In a free society, where gun ownership is part of our culture and enshrined in the Constitution, eliminating all guns is not an option. Nor should it be. Millions of citizens own guns legally and use them responsibly for hunting and self-protection. And, if we outlawed everything that could or has been used for harm, much that we use -- from automobiles to household cleaners -- would no longer be available. There will always be a tension between freedom and security, and in America, freedom defines much of what has made this land great.

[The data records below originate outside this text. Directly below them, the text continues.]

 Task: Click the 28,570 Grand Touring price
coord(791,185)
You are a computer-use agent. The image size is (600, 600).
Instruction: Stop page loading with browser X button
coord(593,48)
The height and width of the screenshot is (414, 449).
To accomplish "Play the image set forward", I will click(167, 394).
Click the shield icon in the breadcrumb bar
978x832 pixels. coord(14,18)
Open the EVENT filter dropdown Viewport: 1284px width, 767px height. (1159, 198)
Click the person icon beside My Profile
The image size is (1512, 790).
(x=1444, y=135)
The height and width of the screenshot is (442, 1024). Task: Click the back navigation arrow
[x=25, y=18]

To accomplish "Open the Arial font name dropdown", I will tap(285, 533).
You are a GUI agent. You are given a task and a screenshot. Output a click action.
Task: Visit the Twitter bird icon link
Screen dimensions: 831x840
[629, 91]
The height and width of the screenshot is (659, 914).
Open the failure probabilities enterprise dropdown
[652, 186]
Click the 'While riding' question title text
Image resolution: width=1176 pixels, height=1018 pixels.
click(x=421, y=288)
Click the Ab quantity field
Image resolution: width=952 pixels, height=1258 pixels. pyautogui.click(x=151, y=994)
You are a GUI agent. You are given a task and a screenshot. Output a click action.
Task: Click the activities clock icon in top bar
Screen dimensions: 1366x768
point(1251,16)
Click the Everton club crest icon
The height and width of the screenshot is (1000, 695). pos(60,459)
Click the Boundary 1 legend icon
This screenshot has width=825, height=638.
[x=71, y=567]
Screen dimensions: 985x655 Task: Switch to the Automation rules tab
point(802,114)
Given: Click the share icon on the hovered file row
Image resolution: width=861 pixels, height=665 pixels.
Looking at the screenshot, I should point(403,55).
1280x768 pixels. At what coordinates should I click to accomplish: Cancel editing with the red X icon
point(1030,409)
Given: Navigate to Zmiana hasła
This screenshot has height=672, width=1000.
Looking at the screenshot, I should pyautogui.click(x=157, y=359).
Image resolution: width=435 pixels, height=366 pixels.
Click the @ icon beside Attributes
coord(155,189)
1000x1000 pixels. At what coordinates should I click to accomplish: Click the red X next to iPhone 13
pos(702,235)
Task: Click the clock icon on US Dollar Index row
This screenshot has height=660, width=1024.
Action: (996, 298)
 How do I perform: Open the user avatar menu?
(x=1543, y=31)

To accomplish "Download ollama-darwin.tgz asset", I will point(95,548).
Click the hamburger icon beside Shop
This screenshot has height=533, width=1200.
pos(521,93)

But with freedom must come responsibility -- individually and collectively. And when the stakes are so high -- and dozens of people or more can be killed in seconds -- it is fair to debate where freedom should be circumscribed. "Hardening" schools and public spaces -- certainly, planning for safety and security -- is important. But it would be folly to think we could harden everything, and even more egregious on our freedoms -- and impossibly expensive -- to try. If a crazy person seeks to kill, he will find a place and a way. As a nation, though, we should make it more difficult for them to kill en masse.

Thus, here is my starting point to changes and trade-offs. You are welcome to chime in online or write a letter to the editor with your own perspective. First, no one should be allowed to own a high-capacity magazine, allowing him to shoot dozens of people without reloading. In Ohio, where the shooter had an ammunition drum holding 100 bullets, a worse death toll was prevented only by the quick, well-trained and brave action of the police, who were providently nearby, first shooting back within 30 seconds. Hail these heroes! But police will not be able to respond so quickly in every incident, and even in Dayton where they did, nine were slain. So slowing down the shooter by restricting the number of bullets able to be shot in a given time is paramount.

In conjunction, if a person is proved through due process to have threatened the death of groups of people in America -- classmates, racial groups, co-workers, police, family members -- by writing it down, uttering it to multiple witnesses, or placing on social media, he or she should lose the right to own a gun for an extended period of time (and preferably, if Constitutional, forever). A person so distraught or imbalanced to threaten multiple people with death should not have access to a tool allowing them to follow through. Relatedly, "red flag" laws, which permit police or family members to petition a court to order the temporary removal of firearms from a person who may present a danger to others or themselves, should be common across the 50 states, if not federalized.

Such laws would give more power to take action before an incident -- rather than after one. And they could help curtail this phenomenon in America where people known to be so unhinged they have been suspended from school or otherwise risen to the attention of law enforcement to still purchase and own guns.

The frustration about any gun restriction or mental health regulation is that none alone solve our problem, which is exacerbated by a culture that dehumanizes the taking of life through video games, film and rhetoric, and where too many are warped by dangerous forms of prejudice and racism. No system -- especially no system that focuses on one aspect -- will be failsafe. Tragedies will still happen; but that recognition must not be an obstacle to taking important steps so that at least the tragedies can be diminished. Freedom and rights are foundational to American life; but without life itself, they mean nothing to an individual. The current situation is untenable.

For the past two weeks I've been out of the country on an annual trip to see my wife's family, largely avoiding domestic news and work, learning about history, and enjoying the rhythm of just focusing on each day. I am glad to be home, and next week I might share some observations from abroad. But this week I weep for those families who lost loved ones, and I pray for our leaders to set political grandstanding aside, lower the political flame throwing and seek real solutions.

Jon K. Rust is publisher of the Southeast Missourian.